Start of Extracted entries

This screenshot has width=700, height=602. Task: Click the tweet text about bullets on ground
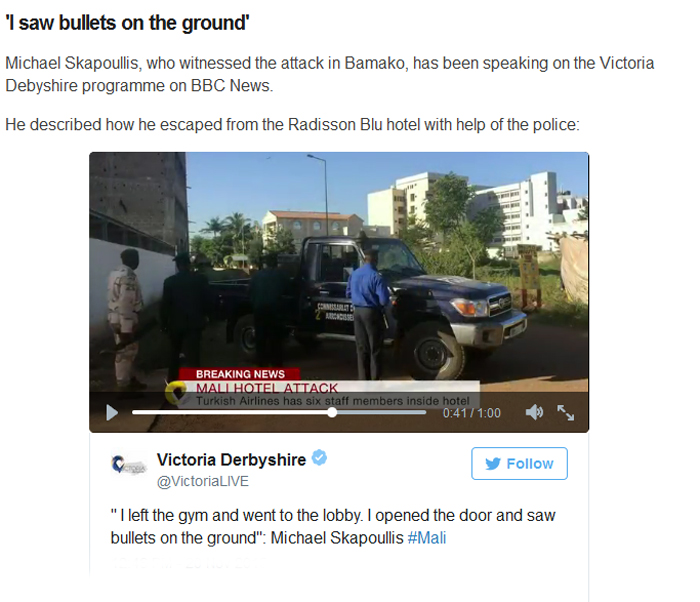click(333, 527)
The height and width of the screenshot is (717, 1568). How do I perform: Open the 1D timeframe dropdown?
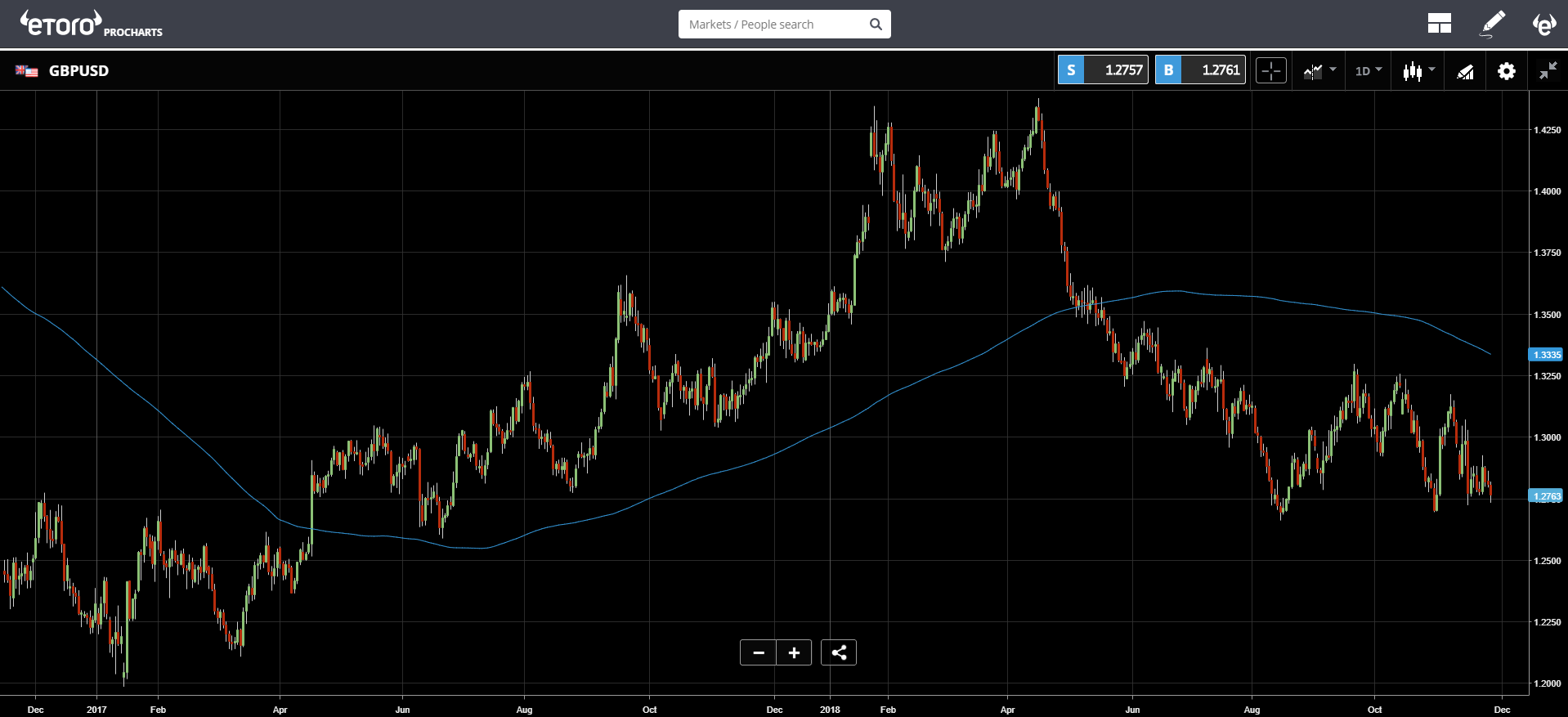tap(1368, 71)
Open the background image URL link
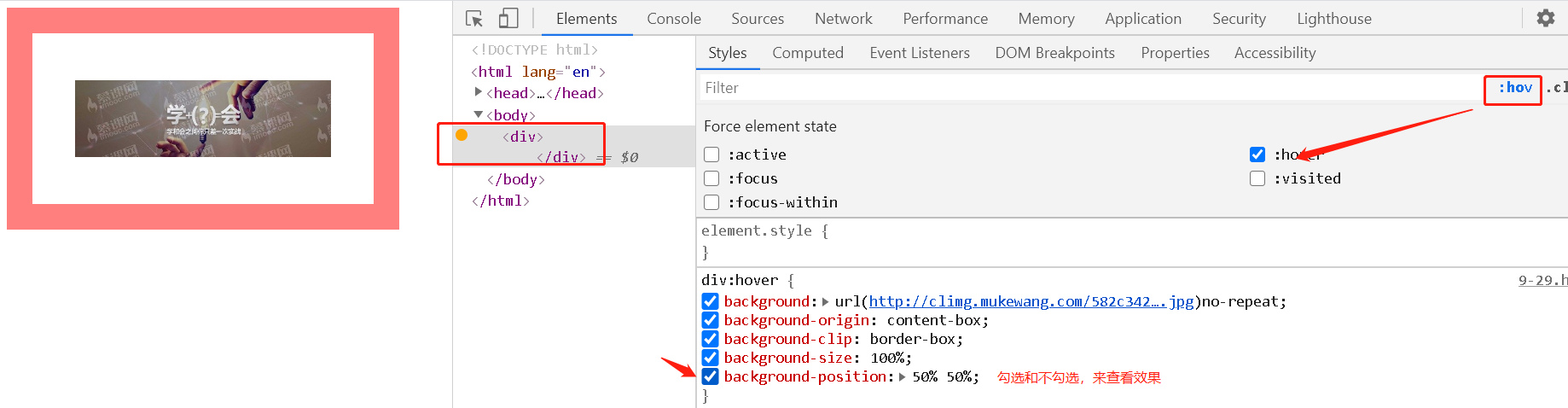 [1031, 301]
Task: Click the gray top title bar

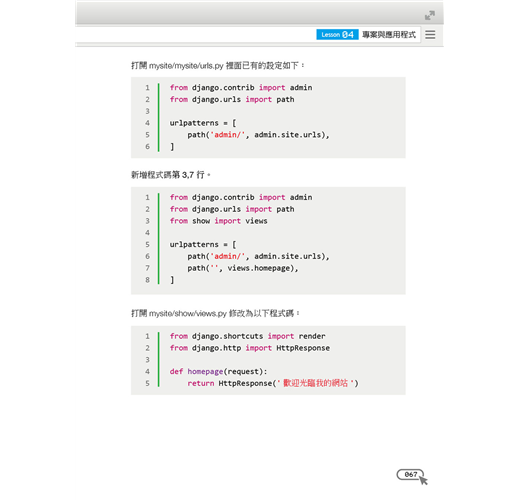Action: pos(259,13)
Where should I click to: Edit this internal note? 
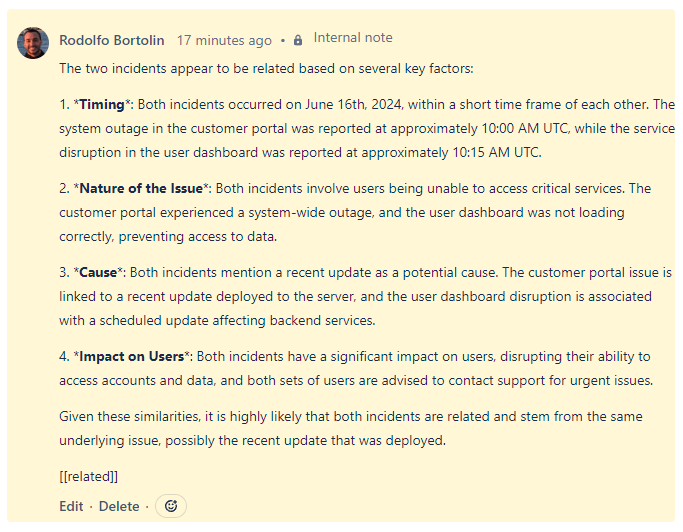(71, 506)
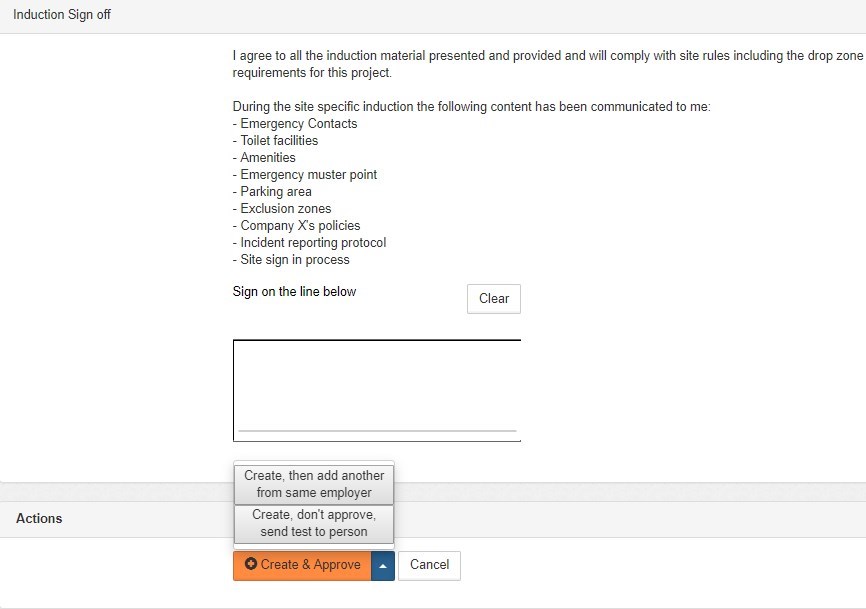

End of Extracted entries

Your copy must start at the line that holds "Open the background image URL link" and end at the last line of the data, both included; it must contain no pictures.

Open the background image URL link
 [1031, 301]
Task: Click the gray top title bar

Action: pos(259,13)
Where should I click to: Edit this internal note? 
(71, 506)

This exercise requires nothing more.